-------- EXTRACT PROVIDED

2.5.2 Categorical Plots

You can use these plots to display a summary statistic of the response variable by the category variable. The plot statements in this group are:

1. BARCHART

2. LINECHART (SAS 9.3)

3. PIECHART (SAS 9.3)

4. WATERFALLCHART (SAS 9.3)

2.5.3 Distribution Plots

You can use these plots to view the distribution of the data. The plot statements in this group are:

1. BOXPLOT

2. DENSITYPLOT

3. ELLIPSE

4. HISTOGRAM

2.5.4 Fit Plots

You can use these plots to fit a curve for the (x, y) data provided. These plots are often used together with a SCATTERPLOT. The MODELBAND statement is used in conjunction with the LOESSPLOT, PBSPLINEPLOT, or REGRESSIONPLOT statement to view the confidence interval. The plot statements in this group are:

1. LOESSPLOT

2. PBSPLINEPLOT

3. REGRESSIOPLOT

4. MODELBAND

2.5.5 Parametric Plots

The data for these plots are in parametric form. For example, instead of (x, y) values for each observation, you may have a slope and an intercept. Often the data extents for the plot cannot be determined from the plot itself, so some of these plots may not be used stand-alone.

----------------

GOAL: According to the SAS plot excerpt, which statement is used with the LOESSPLOT, PBSPLINEPLOT, or REGRESSIONPLOT statement to view the confidence interval? The listing after the SAS plot excerpt is separate material.

-------- GIVEN DATA

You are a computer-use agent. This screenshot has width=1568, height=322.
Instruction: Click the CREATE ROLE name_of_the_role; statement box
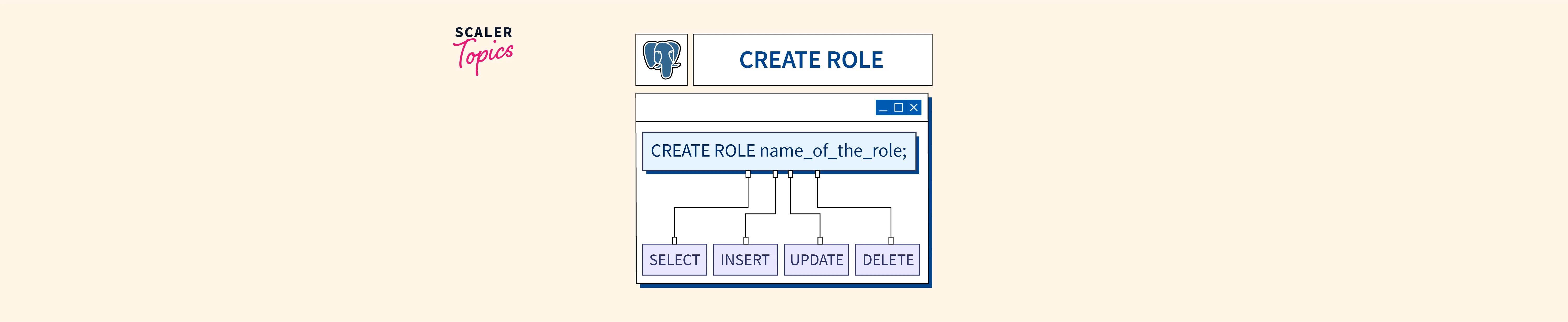779,151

----------------

CORRECT OUTPUT: The MODELBAND statement.